* Source extract:
Power

Advocates Argue Obama Administration’s EC Appeal Filed on Shaky Legal, Factual Basis

The Center for Reproductive Rights urged a federal court to deny a request by the Obama administration to stay an order that would make emergency contraception widely available.

A bill that would make it a separate crime to kill or injure a fetus in crimes committed against a pregnant woman passed the Florida House Judiciary Committee on Monday, and now heads to a vote on the house floor. An hourglass and gavel via Shutterstock

On Wednesday afternoon, the Center for Reproductive Rights (CRR) filed its opposition to a request by the Obama administration to stay an April federal court order that required the Food and Drug Administration (FDA) to make levonorgestrel-based emergency contraception available without a prescription and without point-of-sale or age restrictions within 30 days. The request for a stay was filed as part of an appeal to the Second Circuit Court of Appeals of the April order. A judge will hear arguments on the request for a stay on Tuesday.

* Required work:
1: Using the emergency contraception article, answer each question:
(a) Which organization urged a federal court to deny the Obama administration's request?
(b) To which court was the appeal of the April order filed?
(c) On what day will a judge hear arguments on the request for a stay?
2: Write a continuation of the emergency contraception article, starting after its final sentence.
The saved data entries play no role here.

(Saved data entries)
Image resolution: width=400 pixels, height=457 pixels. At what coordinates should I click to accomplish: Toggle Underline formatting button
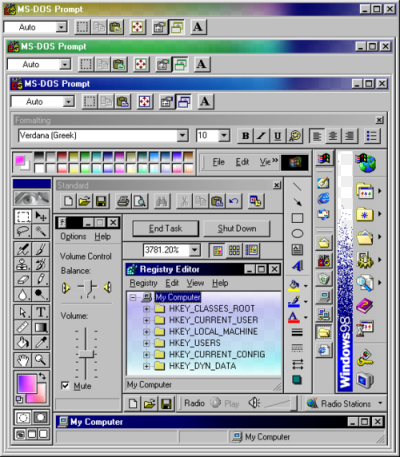coord(277,136)
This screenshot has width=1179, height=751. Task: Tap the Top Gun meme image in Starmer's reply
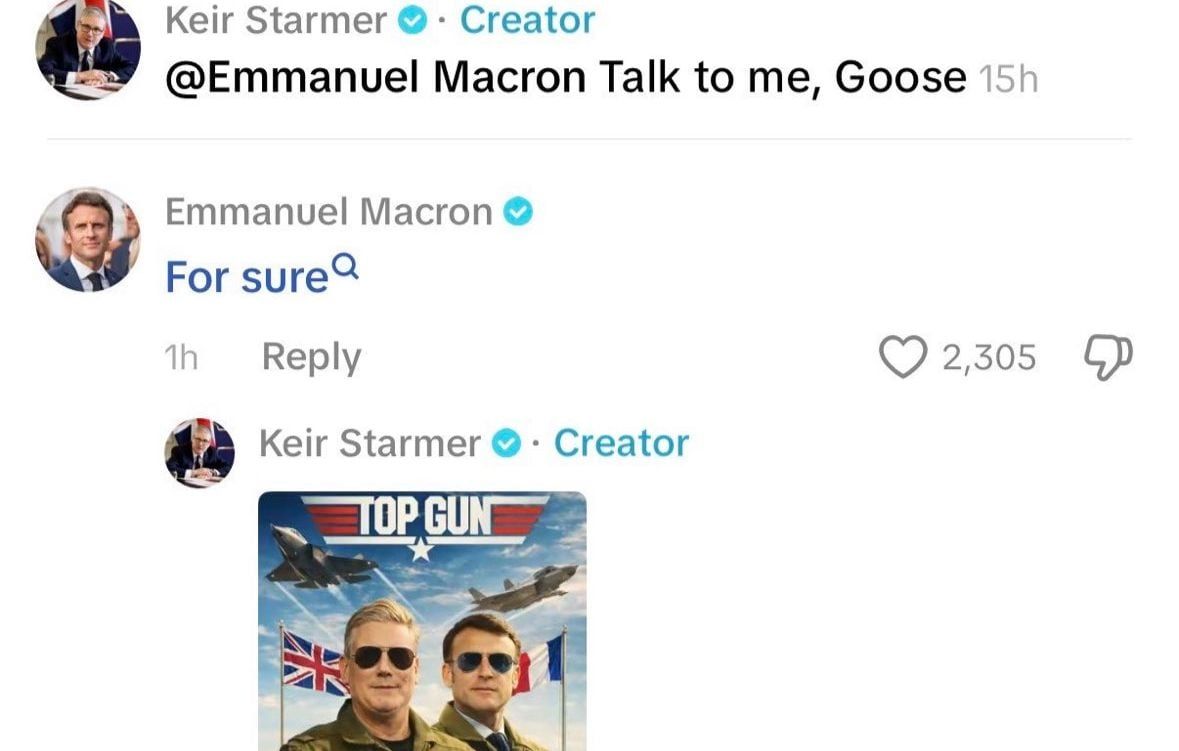(423, 620)
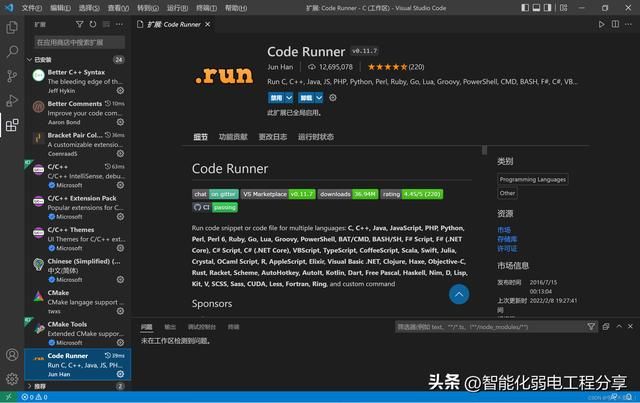Open manage gear for Better Comments extension
Viewport: 640px width, 403px height.
(120, 123)
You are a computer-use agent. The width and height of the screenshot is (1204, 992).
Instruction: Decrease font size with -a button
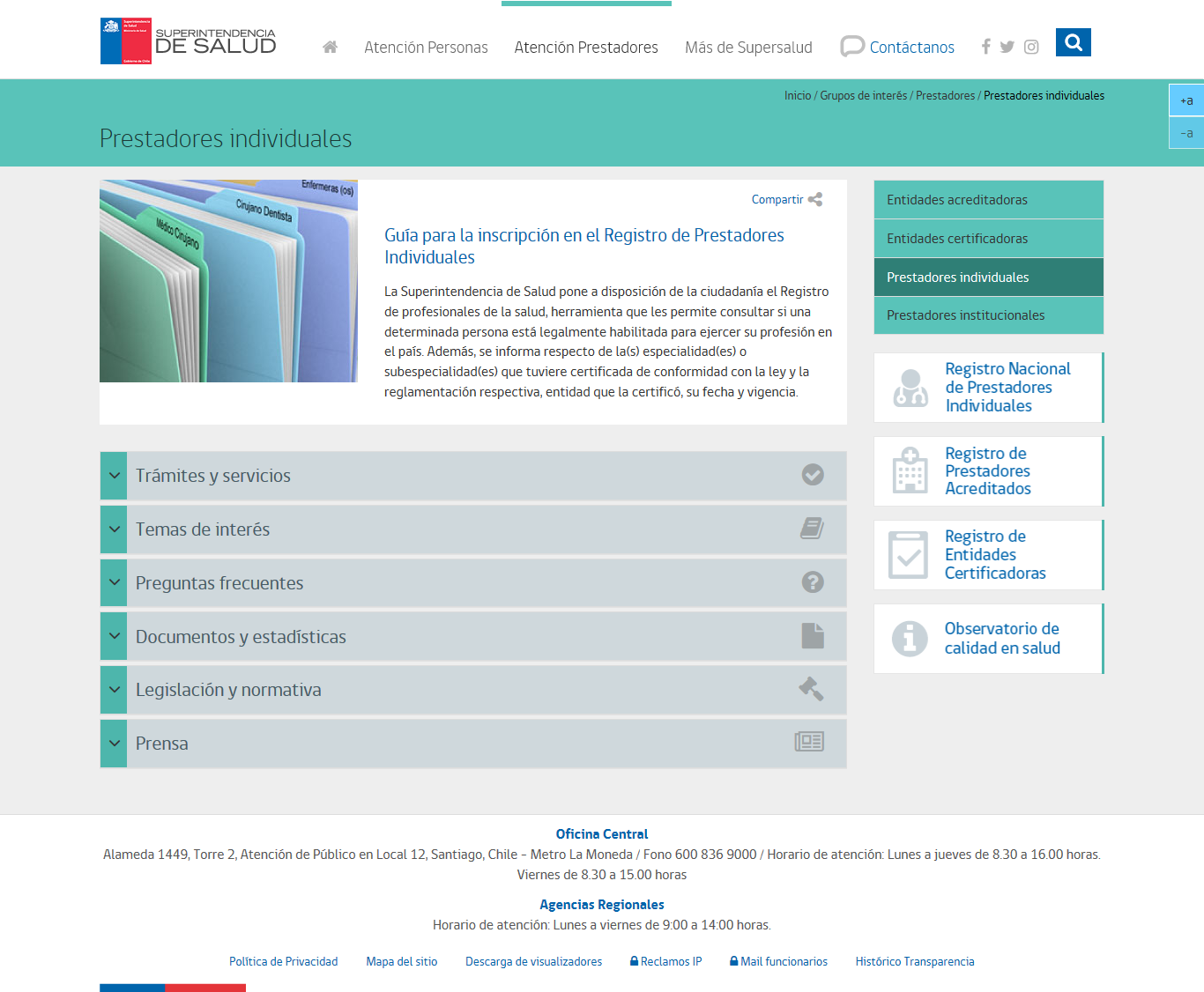pos(1186,133)
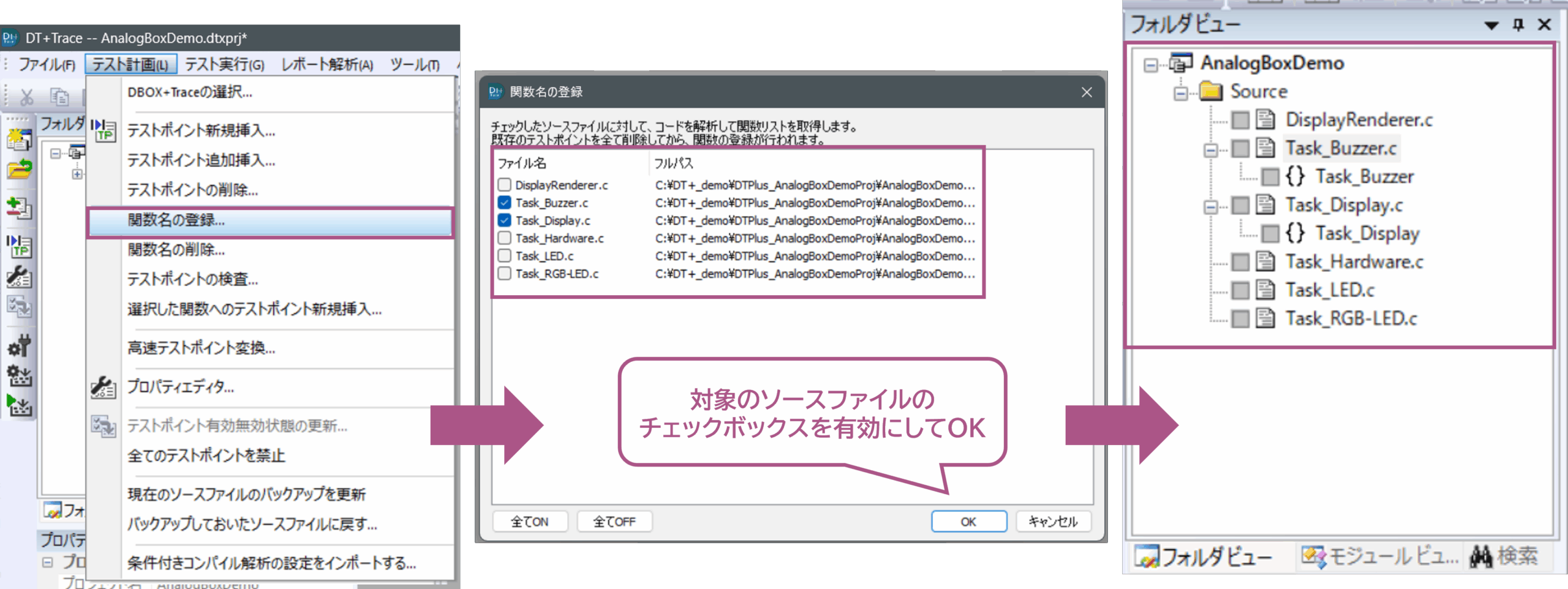Click the green play download icon in sidebar
This screenshot has width=1568, height=589.
(x=19, y=405)
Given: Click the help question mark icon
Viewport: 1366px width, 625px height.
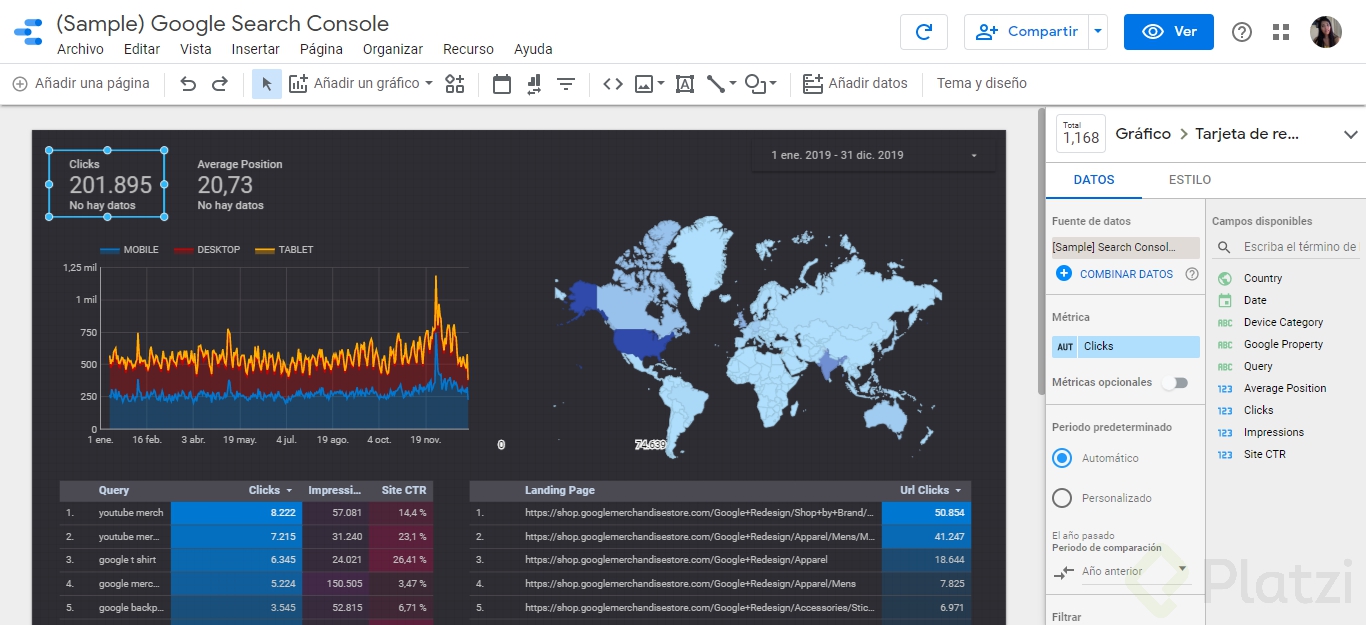Looking at the screenshot, I should coord(1241,31).
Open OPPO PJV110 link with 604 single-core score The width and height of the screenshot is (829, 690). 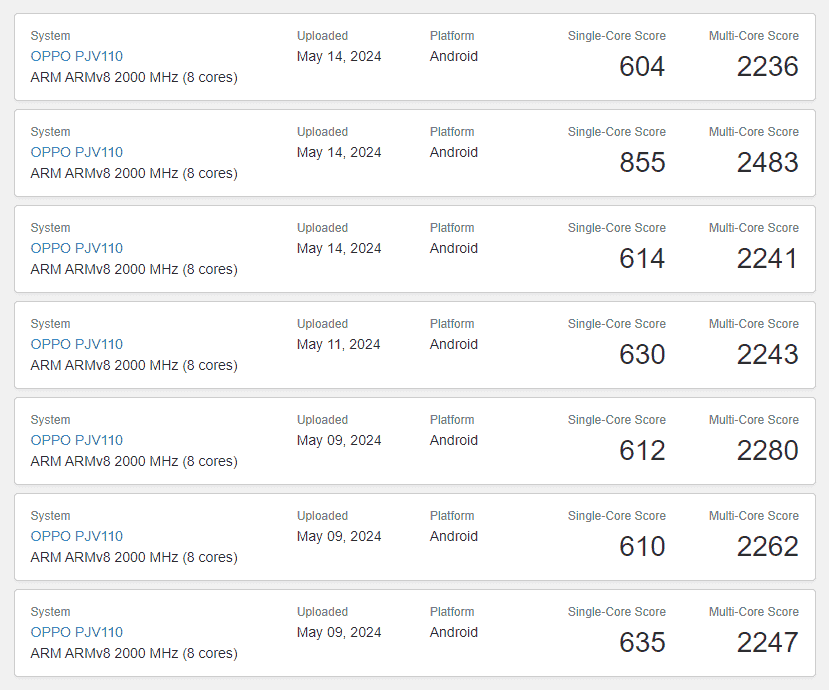tap(77, 56)
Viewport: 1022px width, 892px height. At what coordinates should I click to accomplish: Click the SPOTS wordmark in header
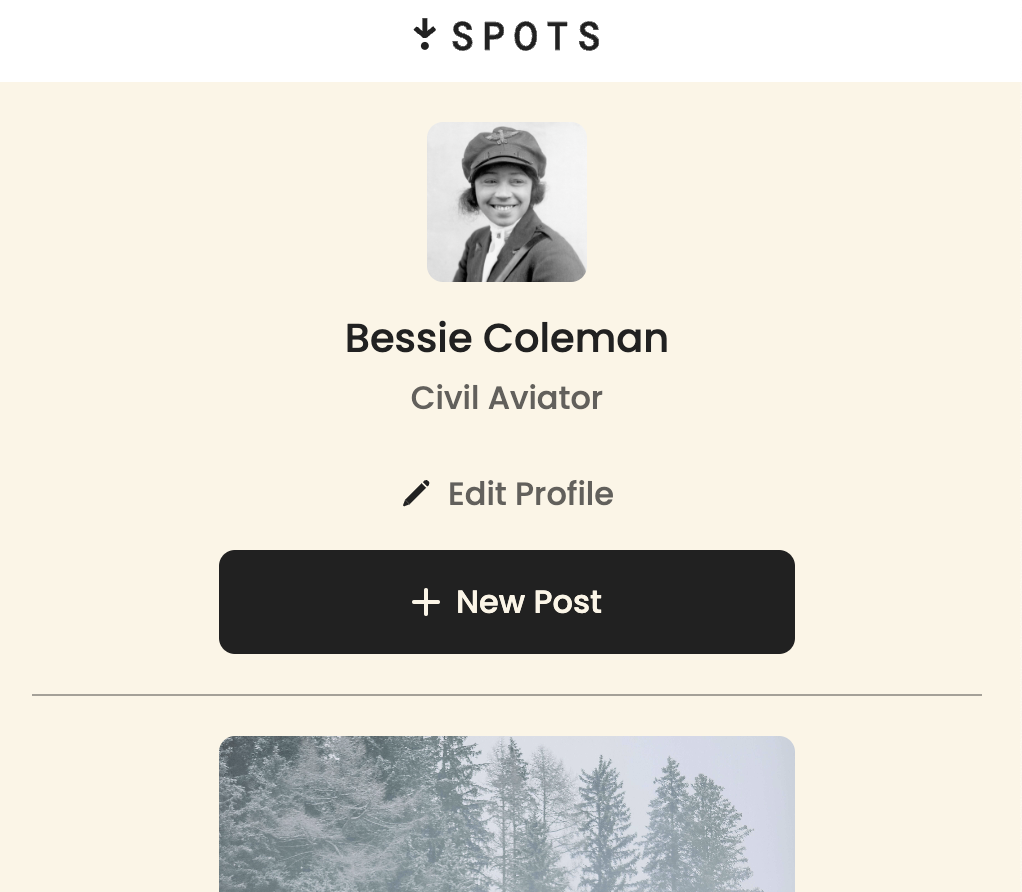526,36
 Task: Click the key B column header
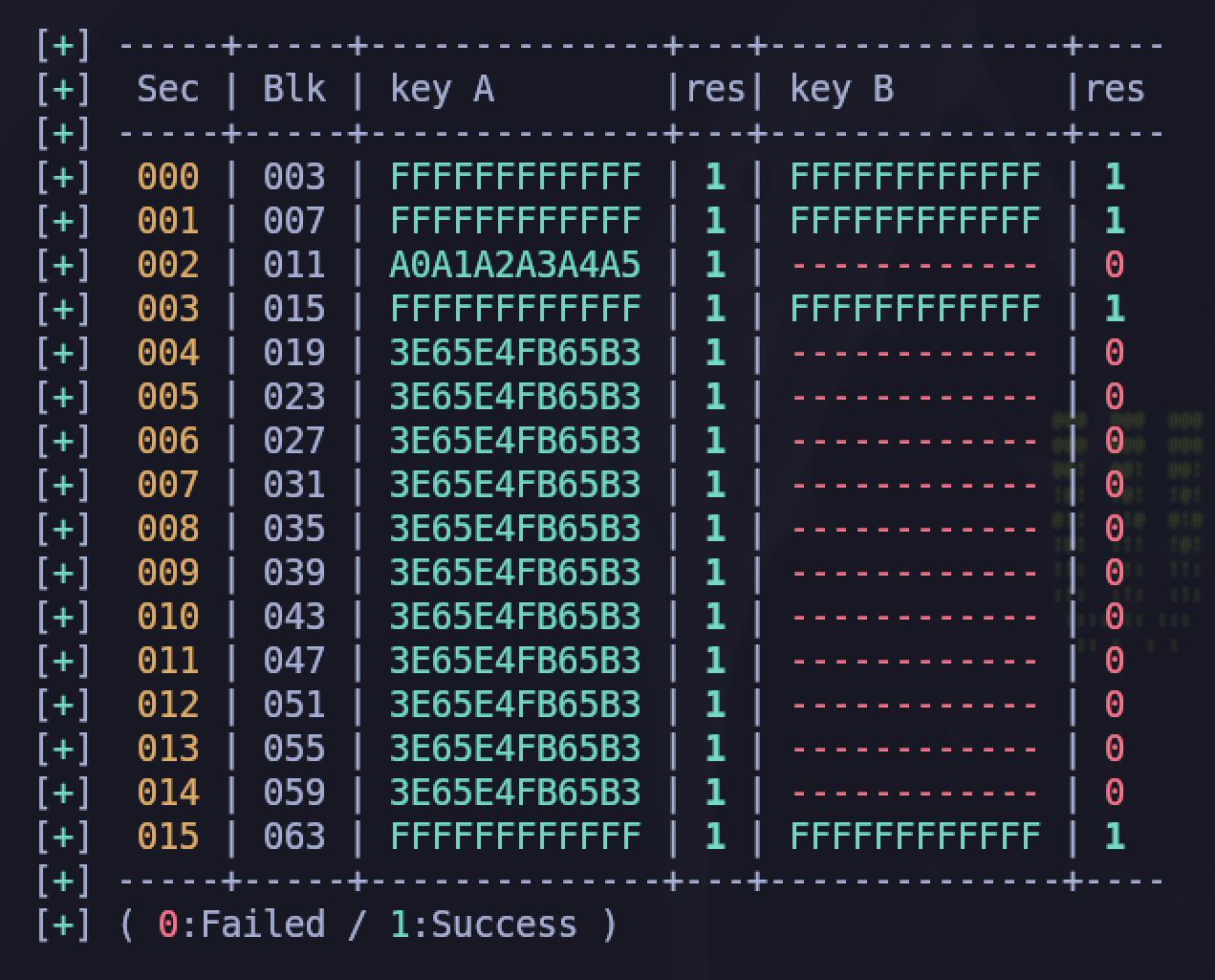[x=841, y=89]
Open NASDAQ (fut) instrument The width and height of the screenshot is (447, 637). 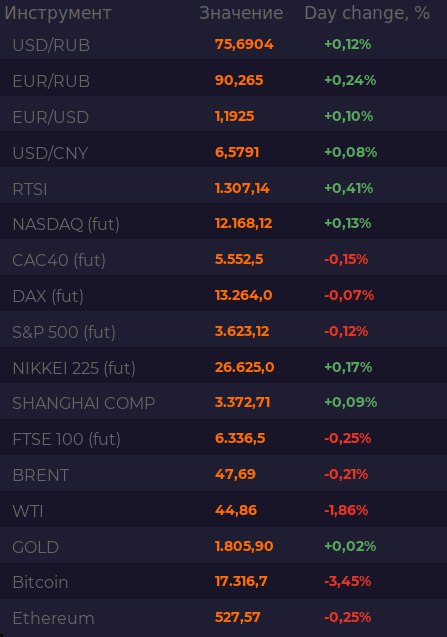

* Response list:
1:
(a) The Center for Reproductive Rights (CRR)
(b) The Second Circuit Court of Appeals
(c) Tuesday

2:
In order to see a stay of the order, the Obama administration must convince the judge that it is likely the administration will succeed on the merits of its appeal—in this case, arguing that the judge overstepped his grounds in ordering the restrictions lifted instead of sending the matter back to the FDA for additional rulemaking. The argument is misguided and cynical and, as the Center for Reproductive Rights argues, avoids the reality of bad faith politics before the court. “In pressing this argument, Defendants are in effect using their own misconduct in delaying action on the Citizen Petition to deny women the benefit of advances in medicine that have occurred over the last decade,” CRR argues in its brief. “Over the course of this protracted litigation, and due directly to Defendants’ bad faith conduct and undue delays, while the precise relief that Plaintiffs seek has had to change, the fundamental nature of that relief has not.”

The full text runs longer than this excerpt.